Geschäftsführer der St.-Anna-Klinik stand vor einem Jahr im Blickfeld der Medien.

Fischer, A. (f22), Bild 1 von 2

Wuppertal. Vor wenigen Tagen stellte der Klinikverbund St. Antonius und St. Josef André Meiser als neuen Geschäftsführer der St.-Anna-Klinik vor. Neben seiner Aufgabe in Wuppertal wird Meiser weiterhin als Geschäftsführer der St.-Vinzenz-Klinik in Köln tätig sein, die vor einem Jahr bundesweit in die Schlagzeilen geriet. Damals lautete der Vorwurf, die katholische Klinik habe einem Vergewaltigungsopfer die Behandlung verweigert.

„In vielen Presseberichten ist Anfang 2013 der Eindruck entstanden, die beiden Kölner Krankenhäuser hätten eine mutmaßlich vergewaltigte Frau persönlich abgewiesen oder ihr medizinische Soforthilfe verwehrt. Richtig ist: Es hat in keinem der beiden Häuser einen persönlichen Arzt-Patienten Kontakt gegeben. Die Erstversorgung hatte bereits in der Notfallpraxis der Kassenärztlichen Vereinigung stattgefunden“, erklärt Meiser auf Anfrage der WZ.

Verordnung der Pille danach wurde vom Kardinal neu bewertet

In Interviews hatte Meiser vor einem Jahr bedauert, dass von Ärzten in der St. Vinzenz-Klinik Handlungsempfehlungen der klinischen Ethikkommission in Bezug auf die Verordnung der Pille falsch interpretiert worden seien. Deshalb sei es damals zu Missverständnissen gekommen. Das Geschehen habe deutlich gemacht, wie wichtig eine klare Kommunikation sei. „Hier ist mehr Transparenz erforderlich, damit Entscheidungen nachvollziehbar sind und mitgetragen werden können. Das ist mir auch in meiner neuer Funktion hier in Wuppertal ein wichtiges Anliegen“, sagt Meiser.
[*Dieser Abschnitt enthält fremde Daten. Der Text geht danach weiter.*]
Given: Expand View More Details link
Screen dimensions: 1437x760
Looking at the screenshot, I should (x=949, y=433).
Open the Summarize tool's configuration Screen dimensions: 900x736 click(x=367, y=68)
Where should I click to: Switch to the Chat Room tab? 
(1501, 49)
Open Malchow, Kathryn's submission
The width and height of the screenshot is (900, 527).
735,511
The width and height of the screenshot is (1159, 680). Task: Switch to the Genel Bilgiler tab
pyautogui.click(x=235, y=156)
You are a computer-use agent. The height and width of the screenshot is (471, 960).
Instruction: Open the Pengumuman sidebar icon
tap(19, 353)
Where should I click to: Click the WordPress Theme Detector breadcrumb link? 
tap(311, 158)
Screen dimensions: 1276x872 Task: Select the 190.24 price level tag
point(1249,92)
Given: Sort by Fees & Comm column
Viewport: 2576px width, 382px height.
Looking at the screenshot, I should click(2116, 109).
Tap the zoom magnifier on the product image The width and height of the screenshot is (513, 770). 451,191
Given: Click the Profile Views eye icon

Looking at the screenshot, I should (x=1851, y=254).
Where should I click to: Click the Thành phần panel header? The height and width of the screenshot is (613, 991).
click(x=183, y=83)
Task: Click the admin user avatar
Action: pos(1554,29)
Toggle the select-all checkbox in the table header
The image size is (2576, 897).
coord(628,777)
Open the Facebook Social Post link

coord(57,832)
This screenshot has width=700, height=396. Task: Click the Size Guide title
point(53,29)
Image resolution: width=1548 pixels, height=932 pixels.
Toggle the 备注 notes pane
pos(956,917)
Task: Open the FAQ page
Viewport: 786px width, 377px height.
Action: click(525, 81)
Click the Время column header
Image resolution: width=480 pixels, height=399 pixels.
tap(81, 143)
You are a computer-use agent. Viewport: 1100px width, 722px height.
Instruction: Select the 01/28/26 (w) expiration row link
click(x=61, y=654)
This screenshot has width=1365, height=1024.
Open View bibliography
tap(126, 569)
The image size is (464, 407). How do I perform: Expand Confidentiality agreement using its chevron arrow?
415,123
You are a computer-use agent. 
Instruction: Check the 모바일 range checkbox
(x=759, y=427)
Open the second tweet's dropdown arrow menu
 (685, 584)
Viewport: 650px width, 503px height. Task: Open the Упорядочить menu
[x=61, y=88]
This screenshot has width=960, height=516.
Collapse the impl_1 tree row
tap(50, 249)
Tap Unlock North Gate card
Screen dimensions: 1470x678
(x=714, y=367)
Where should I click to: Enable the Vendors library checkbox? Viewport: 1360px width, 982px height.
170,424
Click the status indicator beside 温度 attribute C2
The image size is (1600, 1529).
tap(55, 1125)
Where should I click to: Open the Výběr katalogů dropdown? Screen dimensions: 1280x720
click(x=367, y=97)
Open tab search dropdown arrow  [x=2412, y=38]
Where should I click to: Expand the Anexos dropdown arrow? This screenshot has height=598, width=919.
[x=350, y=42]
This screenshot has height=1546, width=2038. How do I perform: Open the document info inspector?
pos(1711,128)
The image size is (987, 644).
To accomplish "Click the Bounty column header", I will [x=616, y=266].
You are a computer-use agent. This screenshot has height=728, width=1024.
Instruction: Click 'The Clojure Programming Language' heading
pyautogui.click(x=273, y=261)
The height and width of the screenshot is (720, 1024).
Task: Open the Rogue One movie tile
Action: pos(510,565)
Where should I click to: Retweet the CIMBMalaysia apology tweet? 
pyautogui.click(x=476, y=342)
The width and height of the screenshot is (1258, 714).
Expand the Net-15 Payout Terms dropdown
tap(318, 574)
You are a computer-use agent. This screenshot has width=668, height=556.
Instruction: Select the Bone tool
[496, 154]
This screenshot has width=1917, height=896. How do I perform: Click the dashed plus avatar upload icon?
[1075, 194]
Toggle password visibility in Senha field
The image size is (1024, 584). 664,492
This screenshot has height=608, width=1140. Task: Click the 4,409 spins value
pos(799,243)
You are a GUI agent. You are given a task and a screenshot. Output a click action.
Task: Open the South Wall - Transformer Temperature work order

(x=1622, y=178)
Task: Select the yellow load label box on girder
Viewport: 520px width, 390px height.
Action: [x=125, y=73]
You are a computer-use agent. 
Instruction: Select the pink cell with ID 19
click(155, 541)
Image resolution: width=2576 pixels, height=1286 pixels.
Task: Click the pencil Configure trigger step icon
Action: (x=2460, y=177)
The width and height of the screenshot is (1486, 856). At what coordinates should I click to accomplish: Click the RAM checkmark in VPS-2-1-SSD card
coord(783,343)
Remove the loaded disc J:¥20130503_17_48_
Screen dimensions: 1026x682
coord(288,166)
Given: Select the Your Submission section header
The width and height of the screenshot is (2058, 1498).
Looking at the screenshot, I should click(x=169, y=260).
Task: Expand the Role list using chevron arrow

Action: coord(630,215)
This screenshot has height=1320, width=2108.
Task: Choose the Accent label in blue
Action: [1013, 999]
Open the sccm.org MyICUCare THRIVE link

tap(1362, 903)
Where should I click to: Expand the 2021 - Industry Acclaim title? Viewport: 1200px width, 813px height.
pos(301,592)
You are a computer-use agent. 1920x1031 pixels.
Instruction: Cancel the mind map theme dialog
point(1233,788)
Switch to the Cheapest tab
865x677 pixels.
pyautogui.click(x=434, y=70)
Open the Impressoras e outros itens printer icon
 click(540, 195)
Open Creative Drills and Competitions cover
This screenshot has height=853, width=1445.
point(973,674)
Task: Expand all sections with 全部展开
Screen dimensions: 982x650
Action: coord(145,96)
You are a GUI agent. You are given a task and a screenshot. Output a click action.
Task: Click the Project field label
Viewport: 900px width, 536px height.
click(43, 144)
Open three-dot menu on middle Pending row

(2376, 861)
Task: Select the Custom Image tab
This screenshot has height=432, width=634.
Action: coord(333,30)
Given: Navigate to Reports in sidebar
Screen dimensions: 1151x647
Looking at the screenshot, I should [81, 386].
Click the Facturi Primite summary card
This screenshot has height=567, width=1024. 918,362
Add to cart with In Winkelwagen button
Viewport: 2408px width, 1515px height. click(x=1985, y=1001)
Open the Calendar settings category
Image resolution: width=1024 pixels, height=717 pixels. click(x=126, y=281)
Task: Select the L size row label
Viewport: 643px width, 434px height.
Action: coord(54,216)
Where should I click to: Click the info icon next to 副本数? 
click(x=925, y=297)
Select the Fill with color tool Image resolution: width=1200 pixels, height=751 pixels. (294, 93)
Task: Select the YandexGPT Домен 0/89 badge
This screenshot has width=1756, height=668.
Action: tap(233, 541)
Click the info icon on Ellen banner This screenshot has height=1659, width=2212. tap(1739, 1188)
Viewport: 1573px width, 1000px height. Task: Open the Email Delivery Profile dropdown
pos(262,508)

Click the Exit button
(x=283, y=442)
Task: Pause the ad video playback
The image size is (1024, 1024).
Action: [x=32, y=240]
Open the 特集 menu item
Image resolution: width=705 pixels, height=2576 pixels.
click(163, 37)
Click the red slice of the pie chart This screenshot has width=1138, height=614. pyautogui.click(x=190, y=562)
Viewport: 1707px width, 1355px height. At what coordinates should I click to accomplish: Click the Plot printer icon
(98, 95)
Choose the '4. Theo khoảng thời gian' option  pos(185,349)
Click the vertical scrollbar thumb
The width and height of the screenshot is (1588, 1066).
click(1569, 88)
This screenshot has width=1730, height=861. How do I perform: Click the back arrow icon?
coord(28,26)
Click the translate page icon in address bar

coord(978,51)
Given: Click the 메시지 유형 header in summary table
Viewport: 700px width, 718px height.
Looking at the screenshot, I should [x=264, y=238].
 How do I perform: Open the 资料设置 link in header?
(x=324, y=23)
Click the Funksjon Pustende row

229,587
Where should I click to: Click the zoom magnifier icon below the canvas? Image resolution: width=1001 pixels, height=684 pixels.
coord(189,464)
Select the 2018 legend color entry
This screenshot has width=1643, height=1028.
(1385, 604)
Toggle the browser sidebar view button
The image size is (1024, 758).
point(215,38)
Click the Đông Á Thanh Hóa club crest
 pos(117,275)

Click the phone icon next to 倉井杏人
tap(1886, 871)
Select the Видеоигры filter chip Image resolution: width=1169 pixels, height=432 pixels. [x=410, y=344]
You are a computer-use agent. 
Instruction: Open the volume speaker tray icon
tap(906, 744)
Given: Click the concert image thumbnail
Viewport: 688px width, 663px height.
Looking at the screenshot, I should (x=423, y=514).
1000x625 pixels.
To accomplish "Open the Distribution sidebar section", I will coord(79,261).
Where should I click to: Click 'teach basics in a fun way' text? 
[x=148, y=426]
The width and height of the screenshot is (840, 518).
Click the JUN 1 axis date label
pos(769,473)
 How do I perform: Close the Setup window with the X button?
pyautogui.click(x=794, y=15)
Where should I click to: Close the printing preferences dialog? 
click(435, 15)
Dem klinischen Ethikkomitee der Hospitalvereinigung, die Anfang November 2012 eine Stellungnahme für die Behandlung und Versorgung bei einem Sexualdelikt verabschiedet hatte, habe er nicht angehört. Die Handlungsempfehlung der Ethikkommission sei zum Zeitpunkt des Geschehens noch nicht ausreichend kommuniziert worden. Sie habe aber bereits im November 2012 eine vollumfängliche Beratung und Behandlung von Opfern von Sexualdelikten vorgesehen. Dass Kardinal Meisner im Februar 2013 eine Neubewertung der Pille danach vorgenommen habe, werde ausdrücklich begrüßt.

 13,4 Millionen Euro will der Klinikverbund St. Antonius und St. Josef am Standort des Petrus-Krankenhauses an der Carnaper Straße in Barmen in einen Neubau für die
St.-Anna-Klinik investieren. Entstehen soll dort eine neue Klinik für Gynäkologie und Geburtshilfe als neues Eltern-Kind-Zentrum für die Region.
 

Wie der personelle Umbau im Detail aussehen wird, ist nicht bekannt. Es sollen mehr als 70 Vollzeitstellen abgebaut werden.